Yo no opinaba lo mismo, pero no se lo dije porque quería caerle bien.
- ¡Buenísimo! -dije fingiendo entusiasmo. Estaba de suerte, pues unos dos meses atrás había ido con Luke y Brigit a ver un «espectáculo interactivo». Era una obra que representaban en un antiguo garaje de TriBeCa. Los actores se hacían tatuajes y piercings en los pezones en el escenario (En realidad, el «escenario» era un trozo de suelo grasiento donde el público no cabía ni de pie.)
Fuimos a ver aquella obra porque Brigit se había liado con un chico que se llamaba José. La hermana de José participaba en la obra, y Brigit quería ir a verla para tratar de ganarse el favor de José. Nos suplicó a Luke y a mí que la acompañáramos y le proporcionáramos apoyo inmoral; hasta se mostró dispuesta a pagarnos la entrada. Pero la obra era tan espantosa que nos marchamos los tres al cabo de media hora. Y fuimos al bar más cercano, nos emborrachamos y nos lo pasamos en grande criticando la obra.
Al recordar aquella noche volvió a invadirme la nostalgia. Para animarme, le hice una halagadora descripción de la obra a Chris, salpicada de adjetivos del tipo «innovadora» y «pasmosa» (pasmosa lo era, desde luego).
Cuando todavía no había terminado mi exposición, Chris se levantó y dijo:
- Será mejor que empiece a recoger. Tengo que ayudar a los chicos.
Miré alrededor, un tanto desconcertada. Los internos estaban recogiendo los platos y poniéndolos en un carrito. Uno había empezado a barrer el linóleo. Pero ¿por qué lo hacen?, me pregunté. ¿Cómo es posible que en The Cloisters no haya un regimiento de criados encargados de quitar la mesa? Y de ponerla, por cierto. ¿Será verdad que los internos sólo lo hacen para ayudar, porque son buena gente?
Y ¿por qué no?, me dije. En el mundo también hay buenas personas. Sacudí la cabeza, asombrada de mi falta de fe en la raza humana. Se notaba que llevaba demasiado tiempo viviendo en Nueva York.
- ¿Puedo ayudar? -pregunté educadamente. Aunque, evidentemente, esperaba que me contestaran que no. Si me hubieran dicho que sí, me habría indignado. De todos modos, estaba convencida de que la respuesta iba a ser negativa. Y no me equivocaba. Varios internos me respondieron a coro diciendo: «No», «Ni hablar». Y me alegré, porque aquello significaba que se daban cuenta de que yo no era como ellos.

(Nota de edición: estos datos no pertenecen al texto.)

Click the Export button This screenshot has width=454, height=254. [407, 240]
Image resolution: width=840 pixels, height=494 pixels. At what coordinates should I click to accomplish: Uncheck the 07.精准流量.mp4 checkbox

Pero entonces, cuando corría hacia mi habitación para arreglarme un poco el maquillaje por lo que pudiera ocurrir después de la cena, pasé por delante de la cocina. Y vi que Misty O'Malley estaba limpiando un cazo enorme. Había tenido que subirse a una silla para hacerlo. Bueno, en realidad no tenía por qué subirse a una silla, pero lo había hecho para parecer más refinada. Inmediatamente me arrepentí de no haber insistido en que me dejaran ayudar a recoger la mesa. Nunca tenía la sensación de haber hecho lo correcto. Si yo hubiera ayudado y Misty O'Malley no hubiera ayudado, me habría sentido como una imbécil. Pero como Misty estaba ayudando y yo estaba escurriendo el bulto, me sentía perezosa e inútil.
De modo que cuando volví al comedor probé a pasearme sin rumbo fijo con un plato de mantequilla en la mano, hasta que uno de los jerséis marrones me detuvo.
- No tienes por qué hacer eso. -Me quitó el plato de las manos.
Estaba encantada. ¡A ver si aprendes, Misty O'Malley!
- Te hemos puesto en el equipo de Don -continuó el jersey marrón.
No sabía qué quería decir. ¿El equipo de Don? Supuse que debía de ser algo parecido al grupo de Josephine.
- Mañana te toca el desayuno. Espero que seas madrugadora, porque empiezas a las siete.
Me estaba tomando el pelo, claro.
- Ja, ja -dije, y le guiñé un ojo-. Muy gracioso.